The third fallacy assumes that a detailed plan will tend to ensure compliance over the course of the planning horizon. The fallacy is ignoring the role of learning. Mintzberg: "Formalization implies a rational sequence, from analysis through administrative procedure to eventual action. But strategy making as a learning process can proceed in the other direction as well. We think in order to act, but we also act in order to think. We try things, and those experiments that work converge gradually into viable patterns that become strategies. This is the very essence of strategy making as a learning process."

The learning value of a strategic planning project can become its greatest legacy. Learning creates excited, com­mitted people who can implement serious changes. Such learning can only result from a nontraditional, high-in­volvement methodology like the one used in the Informa­tion Systems Plan (ISP) project.

Project Background

Who were we? The MIS department for a $350 million, multi-plant, vertically integrated manufacturer of fleece and jersey apparel (sweats and T-shirts). About 125-strong, we provided all information systems support for the company. We supported three technical platforms: IBM mainframe, DEC VAX, and PC/LAN environments. We provided all applications development and support for the company. We reported to the VP-Customer Service, who also had responsibility for Planning, Distribution, and Customer Service. We suffered from problems which are familiar to most large MIS groups.

Why Did We Plan?

A group may elect to develop a long-range plan for many reasons. The ones that drove the ISP project included:

Lack of Recent MIS Plan

The last long-range plan had been done four years earlier. It was outdated. Further, the earlier plan had been technically focused and did not address the dramatic impact of the changing business climate on the department Changes in the business were far more profound than the continual changes in technology.

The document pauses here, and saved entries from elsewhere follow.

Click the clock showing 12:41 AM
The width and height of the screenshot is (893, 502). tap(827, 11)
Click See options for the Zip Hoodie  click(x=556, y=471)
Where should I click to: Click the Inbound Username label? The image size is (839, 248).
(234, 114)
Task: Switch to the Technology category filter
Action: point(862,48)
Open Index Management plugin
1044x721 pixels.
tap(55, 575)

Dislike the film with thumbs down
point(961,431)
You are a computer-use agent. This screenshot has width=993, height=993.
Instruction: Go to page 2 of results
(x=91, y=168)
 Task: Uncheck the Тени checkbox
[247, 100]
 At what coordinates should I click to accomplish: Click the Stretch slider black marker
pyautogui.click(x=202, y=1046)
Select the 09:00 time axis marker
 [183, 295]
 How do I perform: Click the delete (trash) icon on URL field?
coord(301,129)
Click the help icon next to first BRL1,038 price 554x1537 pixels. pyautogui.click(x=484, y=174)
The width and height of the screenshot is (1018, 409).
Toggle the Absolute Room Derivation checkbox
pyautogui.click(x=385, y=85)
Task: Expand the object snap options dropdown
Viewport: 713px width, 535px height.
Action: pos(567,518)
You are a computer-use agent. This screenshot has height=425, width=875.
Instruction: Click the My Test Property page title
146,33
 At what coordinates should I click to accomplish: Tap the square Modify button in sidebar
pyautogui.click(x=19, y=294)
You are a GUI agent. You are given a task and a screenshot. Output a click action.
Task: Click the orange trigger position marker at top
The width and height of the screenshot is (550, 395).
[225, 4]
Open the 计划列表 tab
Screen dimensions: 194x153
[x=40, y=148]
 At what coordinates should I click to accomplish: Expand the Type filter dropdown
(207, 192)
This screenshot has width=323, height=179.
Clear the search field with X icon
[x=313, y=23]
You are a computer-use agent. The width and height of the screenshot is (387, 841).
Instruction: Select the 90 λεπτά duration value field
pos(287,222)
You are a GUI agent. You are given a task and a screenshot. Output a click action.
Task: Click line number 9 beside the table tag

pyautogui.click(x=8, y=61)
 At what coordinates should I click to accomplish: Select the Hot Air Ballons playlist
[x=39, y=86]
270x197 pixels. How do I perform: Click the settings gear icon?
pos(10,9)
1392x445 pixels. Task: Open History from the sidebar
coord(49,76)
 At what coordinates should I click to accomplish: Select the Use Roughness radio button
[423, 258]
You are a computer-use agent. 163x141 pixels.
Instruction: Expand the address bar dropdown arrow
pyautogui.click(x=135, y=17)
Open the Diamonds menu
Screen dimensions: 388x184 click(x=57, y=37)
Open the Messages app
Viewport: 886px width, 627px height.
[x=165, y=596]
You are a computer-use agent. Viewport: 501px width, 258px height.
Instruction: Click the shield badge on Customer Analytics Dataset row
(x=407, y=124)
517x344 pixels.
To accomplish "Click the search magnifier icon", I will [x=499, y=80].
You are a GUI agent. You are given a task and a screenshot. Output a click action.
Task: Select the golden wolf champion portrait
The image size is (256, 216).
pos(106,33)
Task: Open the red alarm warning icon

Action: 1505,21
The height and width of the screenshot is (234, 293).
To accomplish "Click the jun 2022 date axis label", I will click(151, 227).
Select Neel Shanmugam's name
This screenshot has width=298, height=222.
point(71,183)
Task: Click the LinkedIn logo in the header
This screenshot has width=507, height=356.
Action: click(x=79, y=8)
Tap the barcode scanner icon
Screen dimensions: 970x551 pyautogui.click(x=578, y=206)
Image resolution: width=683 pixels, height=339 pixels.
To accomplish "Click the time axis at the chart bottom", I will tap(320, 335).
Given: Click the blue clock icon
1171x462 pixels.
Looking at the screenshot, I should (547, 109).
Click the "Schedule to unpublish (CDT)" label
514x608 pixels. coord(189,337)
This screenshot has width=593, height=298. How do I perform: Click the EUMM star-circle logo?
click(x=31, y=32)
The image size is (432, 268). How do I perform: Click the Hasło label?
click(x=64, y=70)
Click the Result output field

Lack of Specific Direction from Senior Management

While a Company strategic plan existed, it was broad and conceptual. Short to medium-range financial results were the driving force. The plan provided little specific direction for a technically oriented support function like MIS.

Business Performance Issues

Company sales were not growing. Profit margins were shrinking. Inventories became the company's largest financial asset, exceeding the value of all facilities and other hard assets. Performance to plan and customer service measures were comparable to competitors, but customers were not "delighted." The Company experienced increasing difficulty predicting future operational or financial performance.

Legacy System Support

MIS spent too much effort maintaining existing "legacy" systems, and too little time developing new ones. System development priorities were set by middle management, and were driven by functional silo-specific needs (not Company needs). MIS' internal customers were generally well satisfied, since they received first priority. MIS costs were relatively high compared to larger competitors.

Competitive Changes

The pace of competitive change had accelerated greatly. Customers were demanding new services at an increasing pace, and were unwilling to accept the usual excuses and delays from MIS. We struggled to develop Quick Response partnerships with key customers. Delays in setting up EDI linkage with new customers, for example, strained partnerships at the time when they could least afford strain. Competitors were touting aggressive MIS strategies linked directly to their business strategy. Customers noticed. Expected levels of performance in the industry were rising faster than our own capabilities.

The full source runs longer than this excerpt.